##### Supplied records

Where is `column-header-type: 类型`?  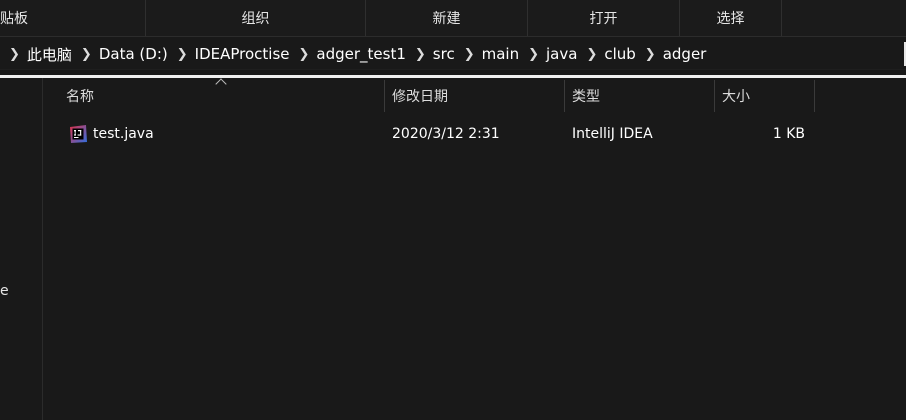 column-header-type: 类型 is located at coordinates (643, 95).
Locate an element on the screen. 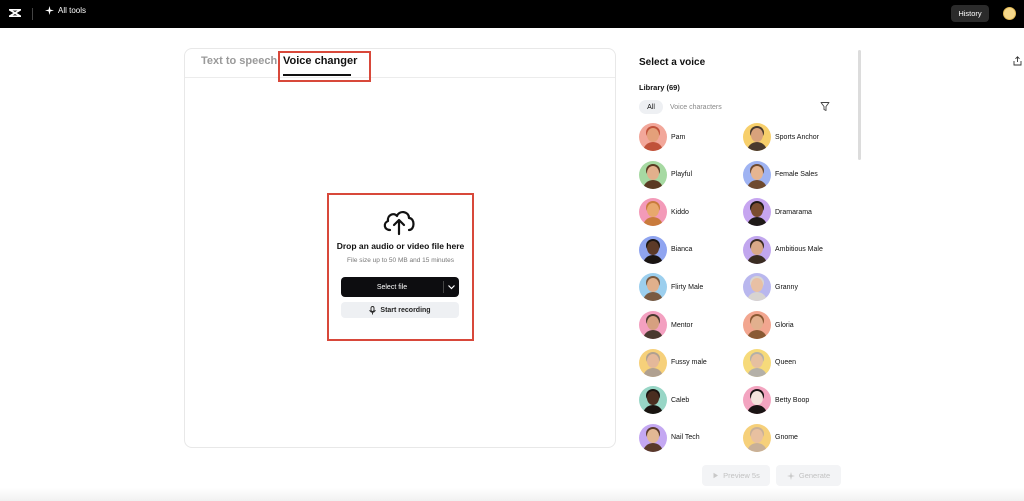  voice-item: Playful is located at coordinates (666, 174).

##########
##### Supplied records

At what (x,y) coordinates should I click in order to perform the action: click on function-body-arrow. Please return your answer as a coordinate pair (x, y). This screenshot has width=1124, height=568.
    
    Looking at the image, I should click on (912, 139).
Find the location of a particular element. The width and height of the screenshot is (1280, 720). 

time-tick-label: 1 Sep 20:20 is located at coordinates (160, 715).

##########

Gather every line above that includes the word "height", and copy each of those lines out in full.

At what (x,y) coordinates should I click in order to perform the action: click on function-body-arrow. Please return your answer as a coordinate pair (x, y). This screenshot has width=1124, height=568.
Find the location of a particular element. The width and height of the screenshot is (1280, 720). 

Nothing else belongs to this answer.